> _Text excerpt_
▶
It takes serious guts to try and speculate on what the near future might look like. Not many authors try, but Stross does it with care. It is not easy to depart from the comfortable realm of the space opera and I congratulate Stross for doing so in this interesting story.


Stross makes it look easy--

So, if you ever were in a creative writing class, you could take down the things that you were told weren't recommended--writing in the second person, changes of perspective that might confuse a reader, use of dialect that might be obscure (or too much jargon--there's another one they'll tell you, in classes like that.) If there's such a thing as classes on sf novel-writing, they might say--well, keep your future prognosticating non-specific, and don't set your scene in the too-near future--

But see, they'd be absolutely wrong. The difference is whether you have the chops to pull it off or not, and if you happen to be Charles Stross, well, you can. The chops being, using the second person voice to advantage, by placing the reader momentarily in the place of the characters, while hiding certain of their motivations, using the shift in perspective to color a scene in the "voice" appropriate to it, using dialect to differentiate voices and set atmosphere (oh, and ditto for jargon-I like when an author gives his readers a little credit for not being dim), an ability to make the nouveaux plausible, because it's a offshoot of existing tech, and has the near-future setting make perfect sense because it's so recognizable, making the points about the increasing "on-line" lives of people more immediate.
◀
> _Given information_
▶
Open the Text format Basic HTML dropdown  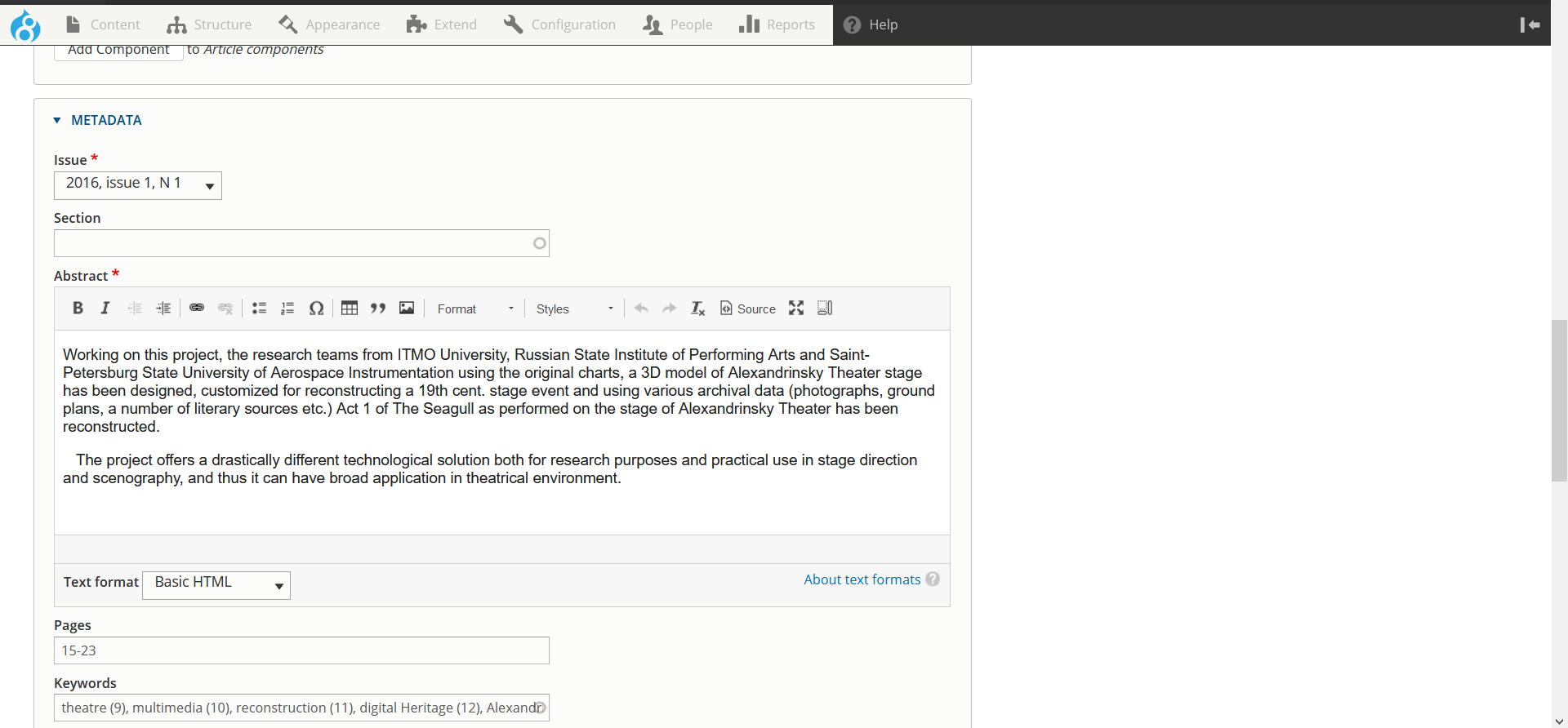point(216,584)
◀
> _Aim A_
Do these statements agree with the book review above? (i) The review says creative writing classes recommend writing in the second person. (ii) The story takes place in the near future. (iii) The reviewer dislikes it when authors use jargon. For each one, answer yes or no and quote the words of the review that settle it.
> _Aim B_
Transcribe part of the book review exactly. Begin at the words "It takes serious" and stop after "this interesting story.".

> _Task response A_
(i) No: "the things that you were told weren't recommended--writing in the second person"
(ii) Yes: "has the near-future setting make perfect sense because it's so recognizable"
(iii) No: "oh, and ditto for jargon-I like when an author gives his readers a little credit for not being dim"

> _Task response B_
It takes serious guts to try and speculate on what the near future might look like. Not many authors try, but Stross does it with care. It is not easy to depart from the comfortable realm of the space opera and I congratulate Stross for doing so in this interesting story.